The punishment was just two months more! than the minimum term required by sentencing guidelines of 46 to 57 months in prison.Special Assistant U.S. Attorney Steven D'Aguanno had recommended the maximum.

A city prosecutor on loan to the feds, D'Aguanno called Accardo "nothing more than a hired thug" and "a vicious person."

Accardo was one of a dozen local mobsters indicted by a federal grand jury last year on sweeping racketeering charges.

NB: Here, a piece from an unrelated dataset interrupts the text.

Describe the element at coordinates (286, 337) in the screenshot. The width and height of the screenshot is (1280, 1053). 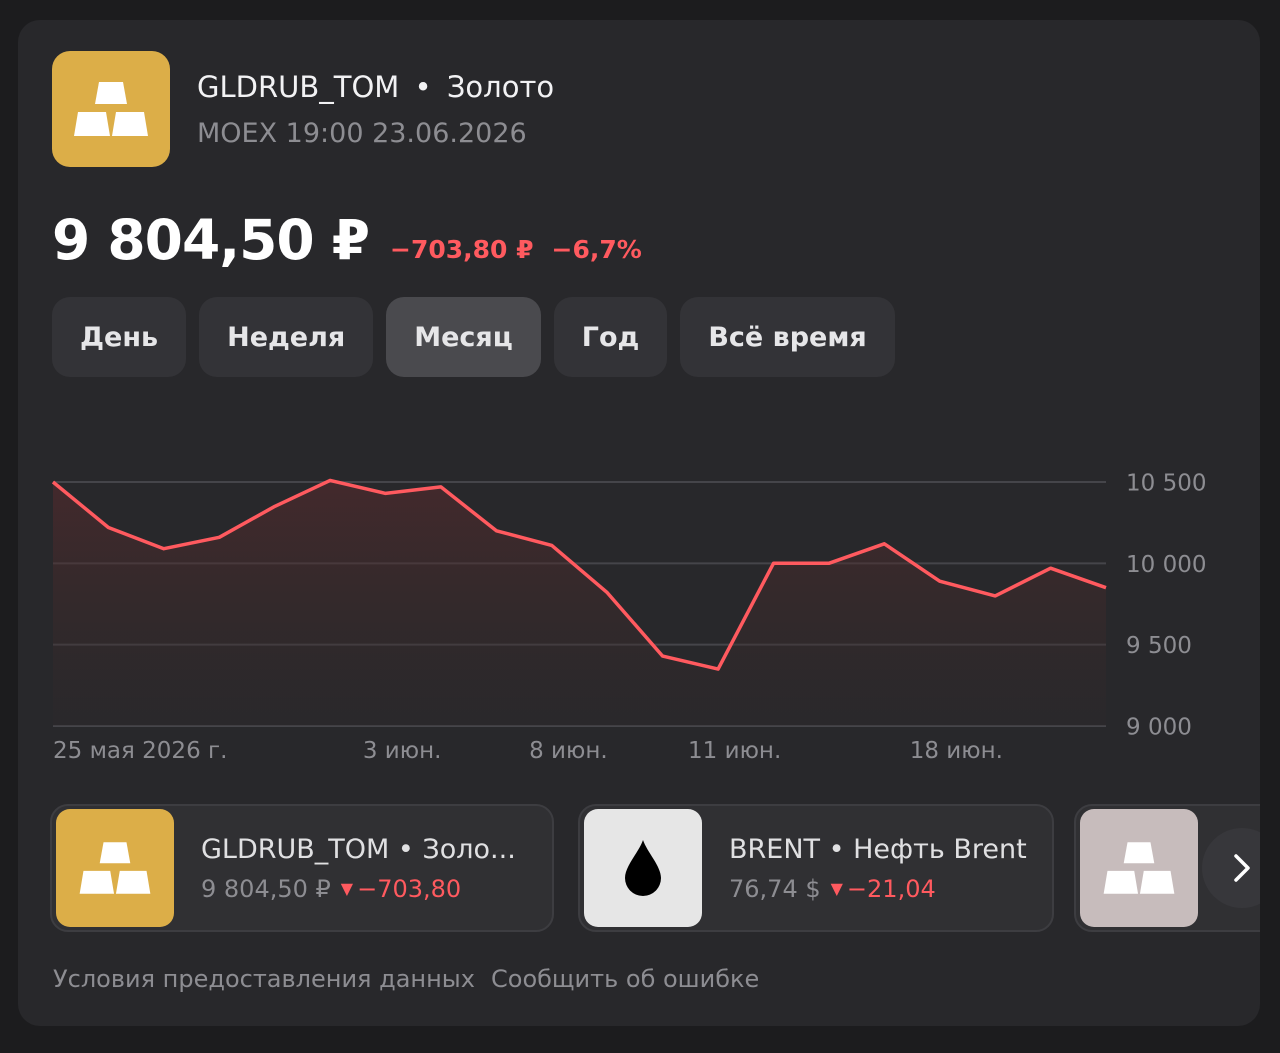
I see `tab-week: Неделя` at that location.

The prosecutor said that Accardo, who pleaded guilty but refused to testify against reputed local mob boss Joseph "Skinny Joey" Merlino and other mob members, is now viewed by area gangsters as "a stand-up guy."

"He will be in a perfect position to step right back into these criminal actions" when he gets out of prison, the prosecutor predicted.Cherry Hill, N.J., defense attorney Jaime Kaigh insisted his client is "trying to reform," and Accardo's mother, Mary, limping to the front of the courtroom, made a teary-eyed pitch for leniency.

"I love my son. He always helped me. I need him! . He was always there for me," she told the judge.

Accardo's three young children, who were in court, wrote letters on his behalf, as did retired Navy officer Robert C. Long Sr., of Bensalem, the last commanding officer of the brig at the Philadelphia Naval Base.